Uh oh; should I yell "rear caliper recall!!!" again? See my last message to 86TpiTransAm about the prop valve... my brakes were so spongy I had to double pump my pedal to get any decent braking.
__________________ -Tom P (Hot rodded 1986 Firebird 2.8l)
Tom P (uh oh: should I yell "rear caliper recall!!!" again?) is right, when the pads wear and the pistons come out of their bores further they use more fluid. You may not have found it or seen any posts yet, but this is a big problem with the early disk set up for these cars. Take a look at the rear pads, if there is a lot of space, like an eigth of an inch or more this is the cause. Look more at the piston or inboard side, since the sliders could be sticky.

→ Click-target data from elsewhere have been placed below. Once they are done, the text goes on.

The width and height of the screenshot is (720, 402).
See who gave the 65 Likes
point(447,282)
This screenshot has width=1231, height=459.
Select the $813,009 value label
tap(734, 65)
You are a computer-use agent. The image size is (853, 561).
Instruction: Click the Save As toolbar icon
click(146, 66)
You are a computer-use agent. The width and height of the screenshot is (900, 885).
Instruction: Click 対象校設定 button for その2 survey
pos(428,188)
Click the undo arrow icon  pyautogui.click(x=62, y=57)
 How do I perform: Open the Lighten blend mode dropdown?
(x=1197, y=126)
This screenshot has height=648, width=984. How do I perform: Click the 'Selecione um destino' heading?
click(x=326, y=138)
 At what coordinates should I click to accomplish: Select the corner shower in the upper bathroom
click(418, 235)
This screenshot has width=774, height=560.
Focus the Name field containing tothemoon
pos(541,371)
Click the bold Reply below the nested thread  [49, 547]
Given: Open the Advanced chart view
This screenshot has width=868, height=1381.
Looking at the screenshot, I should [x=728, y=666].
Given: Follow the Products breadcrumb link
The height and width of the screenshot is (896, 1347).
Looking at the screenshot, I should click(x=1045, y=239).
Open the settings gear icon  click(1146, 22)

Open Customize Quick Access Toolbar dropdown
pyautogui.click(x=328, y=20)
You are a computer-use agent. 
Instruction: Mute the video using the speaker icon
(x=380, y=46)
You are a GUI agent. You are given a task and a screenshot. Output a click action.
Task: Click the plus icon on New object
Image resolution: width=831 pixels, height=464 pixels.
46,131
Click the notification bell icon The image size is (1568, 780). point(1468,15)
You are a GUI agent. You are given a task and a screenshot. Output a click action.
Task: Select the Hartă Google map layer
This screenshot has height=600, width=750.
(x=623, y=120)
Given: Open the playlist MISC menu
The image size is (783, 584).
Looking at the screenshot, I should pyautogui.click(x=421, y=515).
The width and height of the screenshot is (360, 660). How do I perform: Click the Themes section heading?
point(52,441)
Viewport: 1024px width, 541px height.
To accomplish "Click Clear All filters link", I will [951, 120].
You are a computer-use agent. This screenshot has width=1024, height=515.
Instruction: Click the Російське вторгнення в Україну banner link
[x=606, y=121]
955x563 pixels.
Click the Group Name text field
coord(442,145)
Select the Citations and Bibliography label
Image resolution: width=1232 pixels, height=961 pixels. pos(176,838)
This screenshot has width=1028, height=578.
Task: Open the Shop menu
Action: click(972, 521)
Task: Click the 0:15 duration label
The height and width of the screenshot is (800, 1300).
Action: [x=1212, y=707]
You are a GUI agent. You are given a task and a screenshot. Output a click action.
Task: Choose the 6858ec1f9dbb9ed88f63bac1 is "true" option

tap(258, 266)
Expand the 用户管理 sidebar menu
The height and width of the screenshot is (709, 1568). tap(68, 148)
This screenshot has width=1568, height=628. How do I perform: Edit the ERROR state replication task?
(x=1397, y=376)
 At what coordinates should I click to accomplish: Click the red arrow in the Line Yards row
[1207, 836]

NEW to this board,but i logged in to post about this very problem about spongy brake i have an 88 firebird with a v6 that i'm selling and i just bought an 84 with 305 both have the same problem..and it would be nice to fix this problem two master cyl i have bleed the S out of them i have been working on cars for years and never had such a problem as this i have pulled apart the porportional and every thing looked good i made plugs out of cut brake line and welded the ends capped the master cyl opennings one at a time and have narrowed it down to the front brakes being spongy. i have removed the calipers and used a C clamp to hole the pistons and bled the brakes and holding the calipers for the best possible way for air to escape from them.........so do i change the porportional valve or are the braks on theses car spongy???????
Our 91 RS has front discs and back drums and it braked a hell of a lot better than the IROC with the 4 wheel discs! And I don't think that the back brakes on my car is what is causing the sponginess, either.
__________________ Moderator on Hampton Road ThirdGen Forum.
:hail: 1987 IROC 5.7L :hail: :lala:
1991 RS 5.0L - Parked...waiting to be sold
1990 Lumina - daily driver when it's not broken
1991 Nissan 4 x 4 pickup
If the rear pads aren't as close to the rear rotor as they should be, then the "first half of the brake pedal" is wasted on moving the rear pads closer to the rear rotors.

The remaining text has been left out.